# fotodruck



## vetterfunk (19. September 2002)

Hallo Alle! 

Mein Epson Stylus Photo 810, den ich ca. vor einem Monat billig erstanden habe, bereitet mir seit 1-2 Wochen beim Fotodruck auf Glossy Photopaper nur mehr Sorgen... Auf dem Mitgelieferten Papier lieferte er noch super Ausdrucke, doch da ich noch älteres Glossyphotopapier und neues HP-glossy Papier und die jetzigen Ausdrucke sind alle nur mehr für den Ar*ch. und zwar scheint er, hauptsächlich bei Schwarz Blasen zu bilden oder so bröselig zu drucken, keine Ahnung, schwer zu beschreiben... Patrone oder Druckkopf kaputt? oder mag er einfach das Papier nicht?
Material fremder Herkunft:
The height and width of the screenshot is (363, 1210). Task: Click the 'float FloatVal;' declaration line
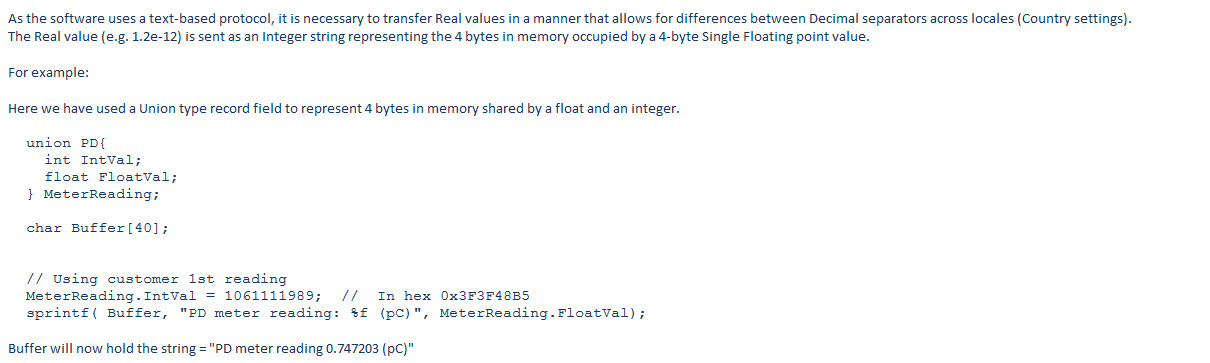(x=111, y=177)
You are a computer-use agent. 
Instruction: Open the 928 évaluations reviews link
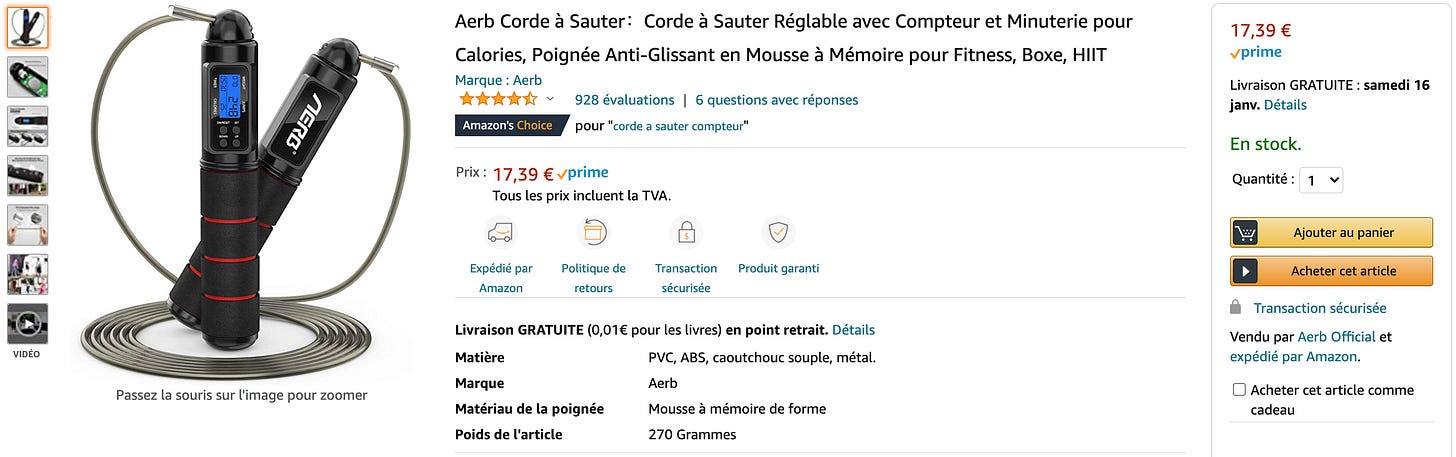tap(624, 100)
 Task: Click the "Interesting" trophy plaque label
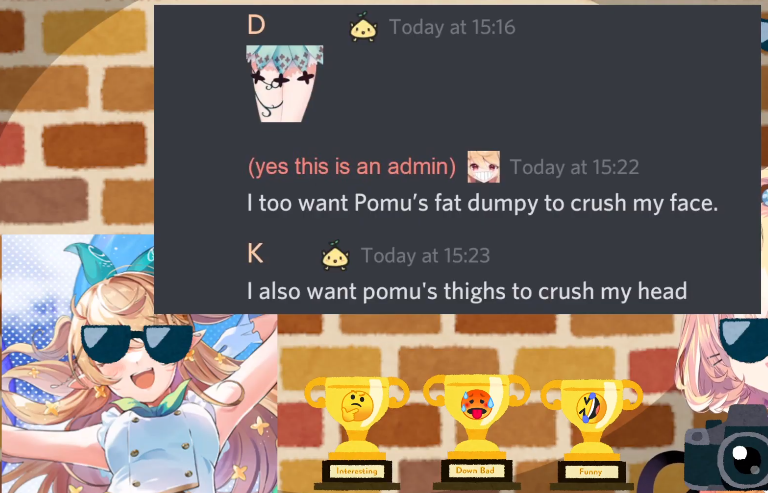[x=357, y=471]

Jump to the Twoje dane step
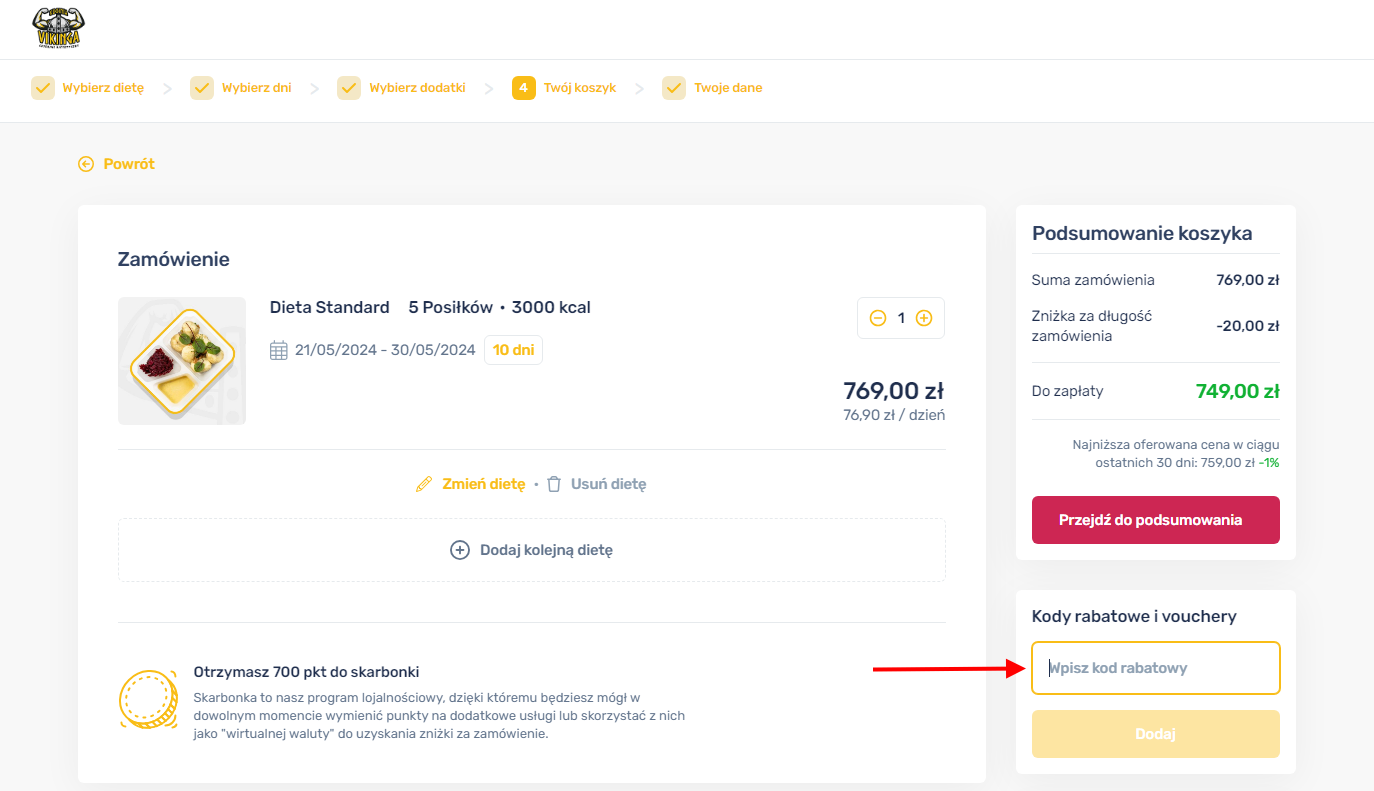[712, 88]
Hab schon alle Tests durchgeführt (Druckkopfkalibrierung, selbstreingungen treiberneuinstall. usw...) aber kein Erfolg erziehlt  

und noch eine frage nebenbei: gibts eine möglichkeit, fertige fotoausdrucke etwas "haltbarer" zu machen? haarspray oder so? 

Bitte um Hilfe!!! 

Danke!, Michael


----------



## goela (19. September 2002)

1. Um wirklich festzustellen, ob Dein Druckkopf oder Tinte im Ar... sind, würde ich das vorherige EPSON Papier kaufen bzw. organisieren und ein Probeausdruck machen! Dann weisst Du es relativ genau was los ist!

2. Fotos haltbarer machen? Einschweissen!  

Druckst Du eigentlich Fotos, Bilder aus? Wenn ja, warum lässt Du diese nicht entwickeln! Ist billiger und besser und halten Länger!


----------



## vetterfunk (19. September 2002)

danke für die AW

denke mittlerweile auch das es nur das Papier ist...
uuund warum ich die fotos ausdrucke, weils bequemer ist 
und weil ich auch schon schlechte erfahrungen mit österr. fotoservices gemacht hab. aber ich druck ja nicht 1000e fotos, sondern nur hin und wieder mal eins


----------